Some people have megalencephaly, seizures, developmental delay, or neurologic features. Large vascular or lymphatic malformations can cause pain, infection, leakage, bleeding, coagulation abnormalities, and thrombosis risk. Visible differences can also affect mental health and social participation.
Diagnosis
Diagnosis combines the clinical spectrum with molecular evidence. PIK3CA variants are usually somatic mosaic, so blood may be negative. Affected skin, overgrown tissue, or vascular malformation tissue often has higher yield and needs sensitive testing.
Imaging defines extent and planning, including MRI, ultrasound, venous or lymphatic imaging, and skeletal assessment. Differential diagnosis includes Proteus syndrome, PTEN-related disorders, Klippel-Trenaunay syndrome, and other vascular malformation or overgrowth syndromes.
Treatment
Care aims to improve function, pain, infection, thrombosis risk, and quality of life. Mild disease may use observation, compression, physical therapy, pain care, and periodic imaging. Vascular or lymphatic lesions may be assessed for sclerotherapy, embolization, laser, or surgery, ideally within an integrated plan.

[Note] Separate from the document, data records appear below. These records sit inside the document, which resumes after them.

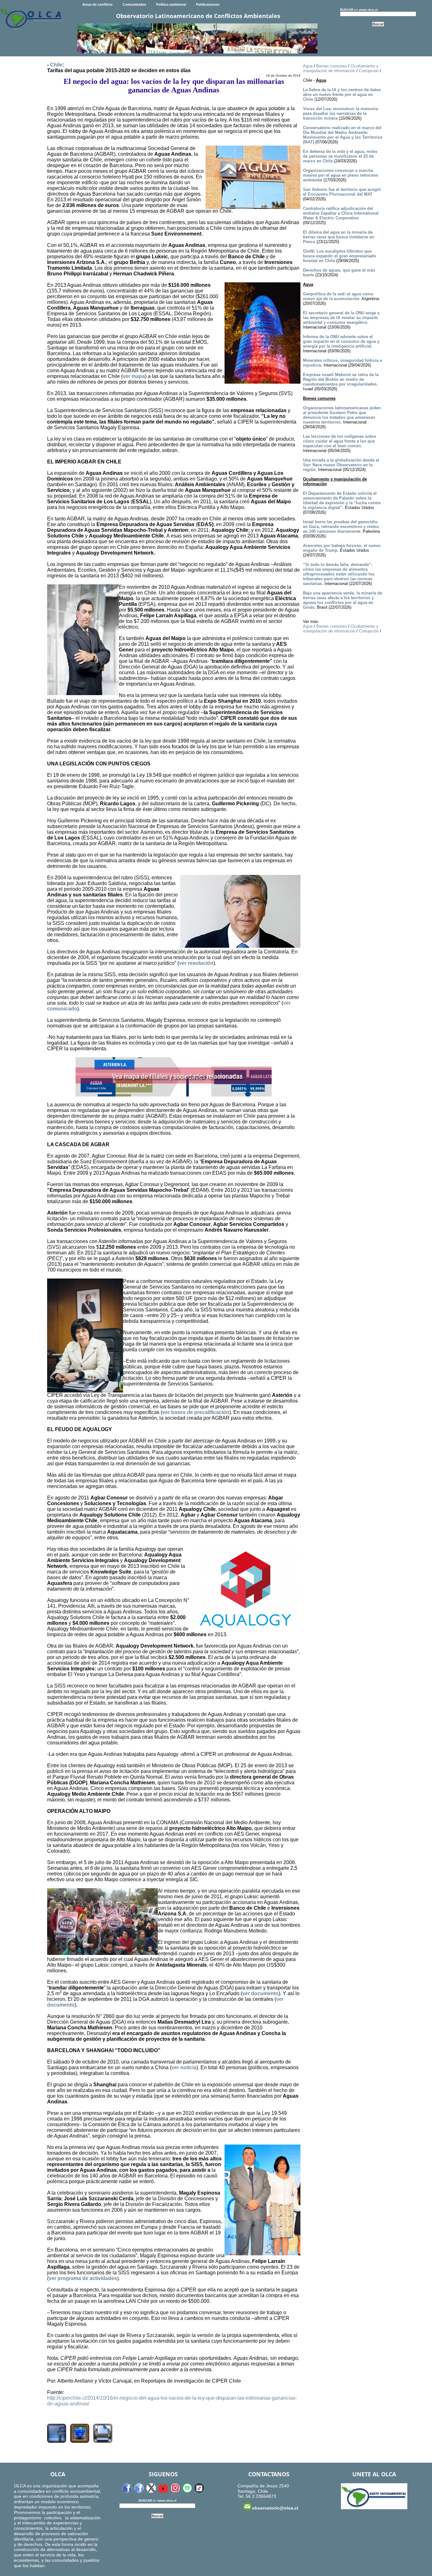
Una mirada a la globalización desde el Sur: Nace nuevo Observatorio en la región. (341, 465)
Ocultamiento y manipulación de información (341, 68)
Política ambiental (171, 4)
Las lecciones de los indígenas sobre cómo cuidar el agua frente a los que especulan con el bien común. (339, 441)
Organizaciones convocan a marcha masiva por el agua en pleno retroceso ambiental (340, 175)
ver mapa (134, 376)
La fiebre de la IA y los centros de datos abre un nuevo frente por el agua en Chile (342, 94)
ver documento (260, 1993)
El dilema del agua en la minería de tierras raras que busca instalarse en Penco (338, 237)
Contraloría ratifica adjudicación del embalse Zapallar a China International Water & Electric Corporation (341, 213)
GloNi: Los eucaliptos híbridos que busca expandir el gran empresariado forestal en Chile (339, 256)
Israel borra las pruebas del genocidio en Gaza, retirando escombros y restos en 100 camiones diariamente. (341, 526)
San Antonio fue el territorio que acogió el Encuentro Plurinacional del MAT (342, 192)
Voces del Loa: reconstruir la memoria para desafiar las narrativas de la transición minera (340, 113)
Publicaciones (207, 4)
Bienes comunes (331, 66)
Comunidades (134, 4)
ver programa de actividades (83, 2278)
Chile (56, 64)
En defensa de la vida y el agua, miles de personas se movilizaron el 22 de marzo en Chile (340, 156)
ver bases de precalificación (195, 1412)
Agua (307, 66)
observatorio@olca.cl (275, 2507)
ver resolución (196, 963)
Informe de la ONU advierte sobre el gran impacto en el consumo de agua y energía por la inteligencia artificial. (341, 341)
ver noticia (183, 2067)
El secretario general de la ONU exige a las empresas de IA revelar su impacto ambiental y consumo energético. (341, 318)
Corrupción (369, 70)
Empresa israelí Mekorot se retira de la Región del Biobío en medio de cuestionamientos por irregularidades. (341, 379)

For severe, progressive, or function-threatening PROS, alpelisib has been approved in some countries for patients age 2 years and older who need systemic therapy. Treatment requires documented PIK3CA involvement and monitoring for hyperglycemia, mouth sores, diarrhea, rash, and infection.
Long-term Care
Long-term care often involves genetics, orthopedics, vascular anomalies, interventional radiology, plastic surgery, rehabilitation, pain, hematology, and psychology. Follow-up tracks growth, limb length difference, spine, coagulation, thrombosis, infection, pain, and mobility.
Children may need shoe lifts, braces, school activity planning, and support for appearance-related stress. Surgery, long travel, immobilization, or pregnancy should prompt thrombosis-prevention discussion.
Fertility and Family
Most PROS results from an early embryonic somatic mosaic variant, so parents are usually not carriers and sibling recurrence risk is generally low. A genetics professional should interpret atypical testing or family history and discuss reproductive counseling.
When to Seek Urgent Care
Urgent care is needed for sudden limb swelling and pain, chest pain or shortness of breath, coughing blood, neurologic symptoms, persistent bleeding, fever with local redness, severe pain, or a rapidly enlarging lesion.
Prognosis
Outlook varies by tissue involvement, vascular or lymphatic extent, clot and infection risk, and access to care. Long-term multidisciplinary management can reduce functional harm.